**Problem to solve:** Tally up the lines in the material where the word "сети" appears, then give the total and nothing else.

**Provided records:**
+++++

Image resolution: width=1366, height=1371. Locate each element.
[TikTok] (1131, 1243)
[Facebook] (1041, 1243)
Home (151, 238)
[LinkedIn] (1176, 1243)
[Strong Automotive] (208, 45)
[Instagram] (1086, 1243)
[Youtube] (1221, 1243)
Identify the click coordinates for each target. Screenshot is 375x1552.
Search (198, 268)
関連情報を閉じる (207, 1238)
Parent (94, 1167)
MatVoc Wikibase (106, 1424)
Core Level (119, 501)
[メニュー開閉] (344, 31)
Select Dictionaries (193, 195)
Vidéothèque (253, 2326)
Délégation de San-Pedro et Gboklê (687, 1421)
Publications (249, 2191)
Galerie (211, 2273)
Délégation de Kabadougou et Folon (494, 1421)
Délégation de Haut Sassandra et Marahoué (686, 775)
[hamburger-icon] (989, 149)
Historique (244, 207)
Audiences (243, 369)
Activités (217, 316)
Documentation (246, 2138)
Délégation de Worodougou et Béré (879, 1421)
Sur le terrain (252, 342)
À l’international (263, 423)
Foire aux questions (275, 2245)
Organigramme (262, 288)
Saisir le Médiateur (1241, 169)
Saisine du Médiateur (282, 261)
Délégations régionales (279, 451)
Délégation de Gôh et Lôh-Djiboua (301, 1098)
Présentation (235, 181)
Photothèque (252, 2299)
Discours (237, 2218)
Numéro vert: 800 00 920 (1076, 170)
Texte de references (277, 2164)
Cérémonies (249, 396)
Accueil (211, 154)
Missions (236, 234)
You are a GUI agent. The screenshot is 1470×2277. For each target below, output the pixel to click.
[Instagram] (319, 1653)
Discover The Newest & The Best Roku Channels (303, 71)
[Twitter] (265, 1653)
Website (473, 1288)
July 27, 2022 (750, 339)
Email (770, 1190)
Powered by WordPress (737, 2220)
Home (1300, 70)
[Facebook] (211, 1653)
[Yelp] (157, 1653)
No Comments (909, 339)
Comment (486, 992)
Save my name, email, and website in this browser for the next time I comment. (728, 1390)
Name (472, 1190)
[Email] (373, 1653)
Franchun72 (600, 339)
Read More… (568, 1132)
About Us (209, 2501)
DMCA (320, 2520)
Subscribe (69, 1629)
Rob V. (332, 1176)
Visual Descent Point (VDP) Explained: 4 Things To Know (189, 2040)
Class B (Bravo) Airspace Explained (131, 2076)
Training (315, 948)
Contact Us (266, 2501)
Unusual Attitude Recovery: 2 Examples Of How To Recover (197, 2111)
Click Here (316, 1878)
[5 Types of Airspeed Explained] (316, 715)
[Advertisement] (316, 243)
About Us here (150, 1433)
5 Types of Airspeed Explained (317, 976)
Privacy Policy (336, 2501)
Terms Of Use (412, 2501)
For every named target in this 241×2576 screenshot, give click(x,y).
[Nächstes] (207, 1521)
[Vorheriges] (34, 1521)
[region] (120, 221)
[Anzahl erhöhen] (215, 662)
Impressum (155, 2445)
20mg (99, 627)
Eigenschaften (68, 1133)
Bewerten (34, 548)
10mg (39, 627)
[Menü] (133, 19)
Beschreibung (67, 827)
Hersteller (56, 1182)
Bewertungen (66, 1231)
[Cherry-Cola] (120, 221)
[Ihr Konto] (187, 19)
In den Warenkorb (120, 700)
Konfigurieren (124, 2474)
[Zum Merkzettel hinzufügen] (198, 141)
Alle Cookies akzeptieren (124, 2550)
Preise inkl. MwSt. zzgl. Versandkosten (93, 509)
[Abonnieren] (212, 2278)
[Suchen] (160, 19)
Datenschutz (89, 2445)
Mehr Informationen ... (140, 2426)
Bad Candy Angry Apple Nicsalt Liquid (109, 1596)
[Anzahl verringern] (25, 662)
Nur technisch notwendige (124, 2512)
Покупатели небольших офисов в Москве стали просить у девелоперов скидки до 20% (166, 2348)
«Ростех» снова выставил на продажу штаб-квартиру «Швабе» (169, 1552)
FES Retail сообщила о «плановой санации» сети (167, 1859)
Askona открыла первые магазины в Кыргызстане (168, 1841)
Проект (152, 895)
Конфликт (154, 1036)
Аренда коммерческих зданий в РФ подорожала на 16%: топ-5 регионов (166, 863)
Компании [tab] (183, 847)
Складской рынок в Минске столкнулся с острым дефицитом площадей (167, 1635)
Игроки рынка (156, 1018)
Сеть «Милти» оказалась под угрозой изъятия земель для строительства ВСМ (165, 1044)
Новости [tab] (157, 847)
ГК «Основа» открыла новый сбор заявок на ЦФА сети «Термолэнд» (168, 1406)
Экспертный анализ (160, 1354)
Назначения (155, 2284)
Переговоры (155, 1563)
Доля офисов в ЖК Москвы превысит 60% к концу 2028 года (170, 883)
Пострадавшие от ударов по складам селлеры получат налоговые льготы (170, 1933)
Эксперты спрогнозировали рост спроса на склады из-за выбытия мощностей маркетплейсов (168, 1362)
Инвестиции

+++++

**Exercise solution:** 2